EXERCISE INPUTS:
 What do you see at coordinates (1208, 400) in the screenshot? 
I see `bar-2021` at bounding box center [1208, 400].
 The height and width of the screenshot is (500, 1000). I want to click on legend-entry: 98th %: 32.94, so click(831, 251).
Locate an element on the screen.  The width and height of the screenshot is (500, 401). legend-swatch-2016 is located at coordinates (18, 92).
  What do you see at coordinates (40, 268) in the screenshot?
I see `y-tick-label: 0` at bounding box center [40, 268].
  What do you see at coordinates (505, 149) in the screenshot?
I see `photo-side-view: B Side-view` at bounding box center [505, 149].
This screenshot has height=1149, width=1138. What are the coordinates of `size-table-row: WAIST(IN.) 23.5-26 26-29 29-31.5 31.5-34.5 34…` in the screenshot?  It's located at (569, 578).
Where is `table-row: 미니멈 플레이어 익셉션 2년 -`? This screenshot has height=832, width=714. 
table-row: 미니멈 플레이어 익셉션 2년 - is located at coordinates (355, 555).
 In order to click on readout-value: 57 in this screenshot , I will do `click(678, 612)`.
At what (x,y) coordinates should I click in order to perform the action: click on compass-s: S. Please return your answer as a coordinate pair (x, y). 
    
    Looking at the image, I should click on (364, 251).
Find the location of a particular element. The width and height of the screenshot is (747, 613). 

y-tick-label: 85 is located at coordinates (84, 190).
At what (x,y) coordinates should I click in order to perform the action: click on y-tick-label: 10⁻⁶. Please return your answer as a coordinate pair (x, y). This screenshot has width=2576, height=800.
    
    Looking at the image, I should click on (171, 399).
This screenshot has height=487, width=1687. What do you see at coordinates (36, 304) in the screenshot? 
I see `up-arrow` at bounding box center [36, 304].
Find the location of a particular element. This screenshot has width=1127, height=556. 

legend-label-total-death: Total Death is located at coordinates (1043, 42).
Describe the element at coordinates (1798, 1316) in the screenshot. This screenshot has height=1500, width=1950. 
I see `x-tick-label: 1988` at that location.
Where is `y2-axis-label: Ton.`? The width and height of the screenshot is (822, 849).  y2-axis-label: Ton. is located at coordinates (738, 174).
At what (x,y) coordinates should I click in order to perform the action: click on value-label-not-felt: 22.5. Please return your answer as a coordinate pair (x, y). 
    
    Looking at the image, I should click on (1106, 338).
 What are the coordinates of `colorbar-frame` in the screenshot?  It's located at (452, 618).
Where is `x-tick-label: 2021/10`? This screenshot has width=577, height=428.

TASK INSTRUCTIONS: Can you write out these rows again with "particular element" changed to "specific element" and everything else left as it is?

ANSWER AREA:
 What do you see at coordinates (1208, 400) in the screenshot? 
I see `bar-2021` at bounding box center [1208, 400].
 The height and width of the screenshot is (500, 1000). I want to click on legend-entry: 98th %: 32.94, so click(831, 251).
Locate an element on the screen.  The width and height of the screenshot is (500, 401). legend-swatch-2016 is located at coordinates (18, 92).
  What do you see at coordinates (40, 268) in the screenshot?
I see `y-tick-label: 0` at bounding box center [40, 268].
  What do you see at coordinates (505, 149) in the screenshot?
I see `photo-side-view: B Side-view` at bounding box center [505, 149].
This screenshot has height=1149, width=1138. What are the coordinates of `size-table-row: WAIST(IN.) 23.5-26 26-29 29-31.5 31.5-34.5 34…` in the screenshot?  It's located at (569, 578).
Where is `table-row: 미니멈 플레이어 익셉션 2년 -`? This screenshot has height=832, width=714. 
table-row: 미니멈 플레이어 익셉션 2년 - is located at coordinates (355, 555).
 In order to click on readout-value: 57 in this screenshot , I will do `click(678, 612)`.
At what (x,y) coordinates should I click in order to perform the action: click on compass-s: S. Please return your answer as a coordinate pair (x, y). 
    
    Looking at the image, I should click on (364, 251).
Find the location of a specific element. The width and height of the screenshot is (747, 613). 

y-tick-label: 85 is located at coordinates (84, 190).
At what (x,y) coordinates should I click in order to perform the action: click on y-tick-label: 10⁻⁶. Please return your answer as a coordinate pair (x, y). This screenshot has width=2576, height=800.
    
    Looking at the image, I should click on (171, 399).
This screenshot has height=487, width=1687. What do you see at coordinates (36, 304) in the screenshot? 
I see `up-arrow` at bounding box center [36, 304].
Find the location of a specific element. This screenshot has width=1127, height=556. 

legend-label-total-death: Total Death is located at coordinates (1043, 42).
Describe the element at coordinates (1798, 1316) in the screenshot. This screenshot has height=1500, width=1950. 
I see `x-tick-label: 1988` at that location.
Where is `y2-axis-label: Ton.`? The width and height of the screenshot is (822, 849).  y2-axis-label: Ton. is located at coordinates (738, 174).
At what (x,y) coordinates should I click in order to perform the action: click on value-label-not-felt: 22.5. Please return your answer as a coordinate pair (x, y). 
    
    Looking at the image, I should click on (1106, 338).
 What are the coordinates of `colorbar-frame` in the screenshot?  It's located at (452, 618).
Where is `x-tick-label: 2021/10`? This screenshot has width=577, height=428.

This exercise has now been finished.